Given passage:

Why Are Both KE and PE Maximal at Equilibrium in a String Wave?

[sophiecentaur]

But quadrature means a phase shift of pi/2 = 90^o, doesn't it? However, in my understanding the components of the total ME of the string as a whole (KE and PE) vary with phase shift = pi = 180^o. The same applies for the sloshing between KE and PE in SHM. That is why when PE = max, then KE = 0 and vice versa. Or am I missing anything?

There are two maxes in magnitude (a+ and a-) and two zero crossings per complete cycle of a wave / oscillation. When I say quadrature, I mean that the max of one coincides with the zero crossing of the other. That is a ∏/2 difference in phase (2∏ in a complete cycle).

 

[Saw]

Understood. I had relied on a faulty drawing...

In the case of individual harmonic oscillators like springs, rods and EM antennae, the KE and PE are certainly in quadrature but, once the energy starts to flow, the two are in phase.

Written tasks:
1: Reproduce everything in the string-wave thread from "Understood. I had" down to "are in phase.".
2: Go on with the forum thread about kinetic and potential energy in a string wave, starting after its final sentence.

Given data:
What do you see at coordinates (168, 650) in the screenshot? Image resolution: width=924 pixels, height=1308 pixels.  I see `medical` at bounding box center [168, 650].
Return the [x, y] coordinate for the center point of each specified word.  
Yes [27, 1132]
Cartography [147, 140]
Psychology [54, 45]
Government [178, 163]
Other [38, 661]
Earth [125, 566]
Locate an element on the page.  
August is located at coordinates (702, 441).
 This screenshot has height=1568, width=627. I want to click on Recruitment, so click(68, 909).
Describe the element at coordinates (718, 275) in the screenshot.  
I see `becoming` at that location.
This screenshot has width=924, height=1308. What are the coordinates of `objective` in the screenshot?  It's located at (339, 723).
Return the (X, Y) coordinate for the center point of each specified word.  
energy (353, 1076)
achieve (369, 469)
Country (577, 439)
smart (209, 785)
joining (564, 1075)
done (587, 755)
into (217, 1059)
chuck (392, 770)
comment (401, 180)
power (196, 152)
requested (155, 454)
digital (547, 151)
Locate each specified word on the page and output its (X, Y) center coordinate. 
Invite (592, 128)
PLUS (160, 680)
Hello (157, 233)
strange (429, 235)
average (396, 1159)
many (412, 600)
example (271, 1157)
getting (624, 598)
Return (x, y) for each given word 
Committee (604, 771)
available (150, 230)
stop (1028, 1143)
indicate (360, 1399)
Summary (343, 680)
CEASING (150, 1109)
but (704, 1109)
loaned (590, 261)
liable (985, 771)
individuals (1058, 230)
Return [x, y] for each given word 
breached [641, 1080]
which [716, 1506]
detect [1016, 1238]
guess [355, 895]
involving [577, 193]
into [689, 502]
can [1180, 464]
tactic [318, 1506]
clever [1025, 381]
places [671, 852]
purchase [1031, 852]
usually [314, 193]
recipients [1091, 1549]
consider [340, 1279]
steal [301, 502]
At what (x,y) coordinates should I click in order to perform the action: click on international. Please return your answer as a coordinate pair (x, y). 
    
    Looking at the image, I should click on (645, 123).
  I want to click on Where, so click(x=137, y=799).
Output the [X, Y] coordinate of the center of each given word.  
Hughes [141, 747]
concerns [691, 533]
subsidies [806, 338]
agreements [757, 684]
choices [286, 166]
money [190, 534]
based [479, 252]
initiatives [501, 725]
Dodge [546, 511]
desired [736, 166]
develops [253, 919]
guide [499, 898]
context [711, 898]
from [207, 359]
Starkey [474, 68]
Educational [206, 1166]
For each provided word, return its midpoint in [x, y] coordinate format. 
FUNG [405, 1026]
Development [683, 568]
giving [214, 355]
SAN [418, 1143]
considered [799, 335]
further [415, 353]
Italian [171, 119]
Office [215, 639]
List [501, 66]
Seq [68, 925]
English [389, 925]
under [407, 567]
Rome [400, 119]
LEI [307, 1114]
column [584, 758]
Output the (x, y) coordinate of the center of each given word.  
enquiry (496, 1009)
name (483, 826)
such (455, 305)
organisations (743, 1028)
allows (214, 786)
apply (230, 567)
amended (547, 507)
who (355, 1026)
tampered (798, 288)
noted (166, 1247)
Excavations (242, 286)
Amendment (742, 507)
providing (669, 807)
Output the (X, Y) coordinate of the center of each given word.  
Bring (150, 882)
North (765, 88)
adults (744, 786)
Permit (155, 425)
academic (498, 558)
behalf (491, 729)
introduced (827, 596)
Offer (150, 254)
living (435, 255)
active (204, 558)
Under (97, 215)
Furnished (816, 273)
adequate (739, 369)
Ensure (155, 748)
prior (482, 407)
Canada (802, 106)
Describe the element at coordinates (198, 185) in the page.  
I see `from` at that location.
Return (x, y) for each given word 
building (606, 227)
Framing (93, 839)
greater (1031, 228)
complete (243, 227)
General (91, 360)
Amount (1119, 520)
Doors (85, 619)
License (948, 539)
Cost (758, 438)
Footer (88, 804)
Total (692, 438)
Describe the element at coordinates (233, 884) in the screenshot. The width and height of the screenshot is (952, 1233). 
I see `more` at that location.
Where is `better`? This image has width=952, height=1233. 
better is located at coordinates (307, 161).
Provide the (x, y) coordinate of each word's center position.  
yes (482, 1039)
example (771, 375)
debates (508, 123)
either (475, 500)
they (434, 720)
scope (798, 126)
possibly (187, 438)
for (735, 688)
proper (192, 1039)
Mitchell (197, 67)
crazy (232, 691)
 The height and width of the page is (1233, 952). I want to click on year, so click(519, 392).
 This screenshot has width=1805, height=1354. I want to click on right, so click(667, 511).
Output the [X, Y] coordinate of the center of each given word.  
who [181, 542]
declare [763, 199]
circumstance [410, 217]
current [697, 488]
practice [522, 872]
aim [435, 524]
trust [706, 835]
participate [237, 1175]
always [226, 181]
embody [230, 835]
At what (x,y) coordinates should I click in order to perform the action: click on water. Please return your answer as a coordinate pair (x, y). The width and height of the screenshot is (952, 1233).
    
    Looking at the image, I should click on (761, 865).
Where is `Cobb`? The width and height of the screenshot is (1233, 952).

Per-task outputs:
1:
Understood. I had relied on a faulty drawing...

In the case of individual harmonic oscillators like springs, rods and EM antennae, the KE and PE are certainly in quadrature but, once the energy starts to flow, the two are in phase.

2:
I am not sure if you are you seeing this as a distinction based on time. i.e. one approach follows the other in time? For example: PE and KE out of phase by pi/2 in a spring-mass system which is connected to a string and then when the E starts to flow through the string, you get the two in phase.

I am seeing it as two simultaneous perspectives. For example, at y = A "the E carried by the wave" (both PE and KE) is zero, but the wave progresses because the PE of the whole string is maximum.

Point y = 0 is a little more problematic, because here the PE of the string as a whole should be zero, but this element is actually fully stretched out, so it sounds difficult that global PE is zero. I was suggesting that in a single pulse the PE, also of this element, should be zero, and what streches it is only the fact that it is followed by a new pulse. Thus what would oscillate out of phase by pi/2 would only be the "energy of the whole string for a single pulse" or maybe "for a wavelength"... I don't know... A slippery concept, anyhow...

 

[sophiecentaur]

The problem is that we want to 'know' where the energy actually is, in a wave. That is our mistake. Somehow, for a simple oscillator, we are we are happy to have KE and PE - the location of the PE is just as vague as in a wave but we don't seem to care particularly. We can 'clearly' see when there's movement or not.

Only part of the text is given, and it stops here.